On Building the Roads to Rio

Kiln casualty underwriter Chris Jones at the Construction Liability workshop in Rio with Marco Castro of Lloyd’s and Dennys Zimmermann, Clyde & Co Representative

Enduring years of anxiety and self doubt about our own transport system in the lead up to this Summer’s Olympics, Londoners probably worry more about such things but even the fun loving Cariocas who live, work and party in Rio de Janeiro must have wondered whether the IOC delegates had knocked back one too many caipirinhas on Ipanema beach before awarding the 2016 games to their beautiful but seriously neglected city.

Typing this at the end of a few days in the “City of God” there are some indications nevertheless that Rio is starting to get its act together. True the airport is still grim and uninviting but a few contractors’ hard-hats on show suggest it is about to change. Much evidence of scaffolding along Copacabana beach may also be a sign that those very tired hotels are having a long overdue makeover. The pot-holed roads are all nearly now filled and the battered old people-carrying vans mostly retired. Even the metro will soon have six new stations, albeit at the end of the same single line that passes for a rail network.

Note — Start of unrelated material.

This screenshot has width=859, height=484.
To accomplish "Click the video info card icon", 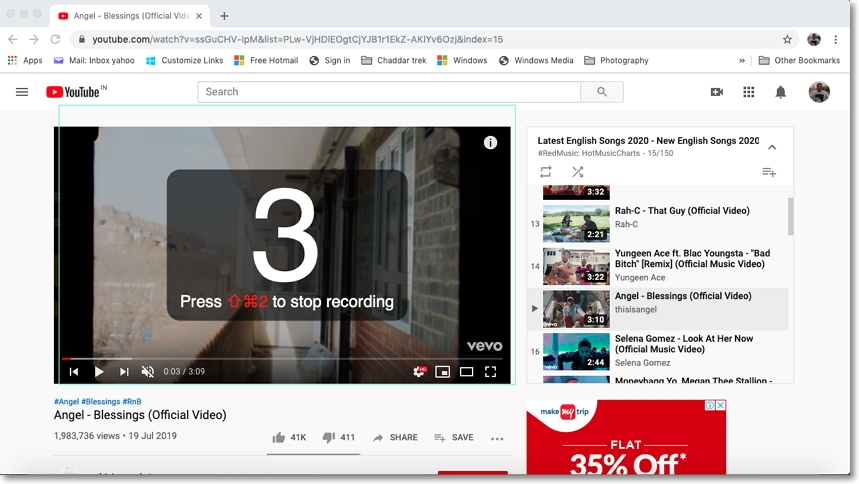I will tap(490, 143).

Inadequate transport and communications links is a problem beyond Rio. The World Economic Forum has ranked Brazil’s weak infrastructure 104th out of 140, well below all the other BRIC economies. Ambitious for her country to become an economic superpower, the popular new President Dilma Rousseff unveiled in August a $66 billion plan to build or improve 4,500 miles of highways, 6,200 miles of railroads and completely modernise the poorly maintained air and sea ports. More committed than the previous administration, according to Reuters, this one looks set to properly tackle corruption, red-tape and engage more transparently with the private sector to attract much needed foreign investment capital. No coincidence therefore that David Cameron and a forty strong business delegation visited Brazil last month to boost trade links. UK PLC is well positioned to profit from Rousseff’s capital investment programme and leveraging London’s pre-eminence in the insurance industry could play an important role.

After the liberalisation of the local market following decades of a state run monopoly, Lloyd’s was the first reinsurer authorised to operate in Brazil, opening a representative office in Rio in April 2008. With eight syndicates now on the ground, underwriters are busy partnering local reinsurance producers to service the huge infrastructure projects coming on stream. Typical of the collaboration was a market workshop hosted recently by Lloyd’s at the Brazilian Insurance Institute on construction liability. Fostering relationships by sharing expertise in this way is a strategy that should reap advantages long after the roads and railways are built and Rio’s Olympic flame is extinguished.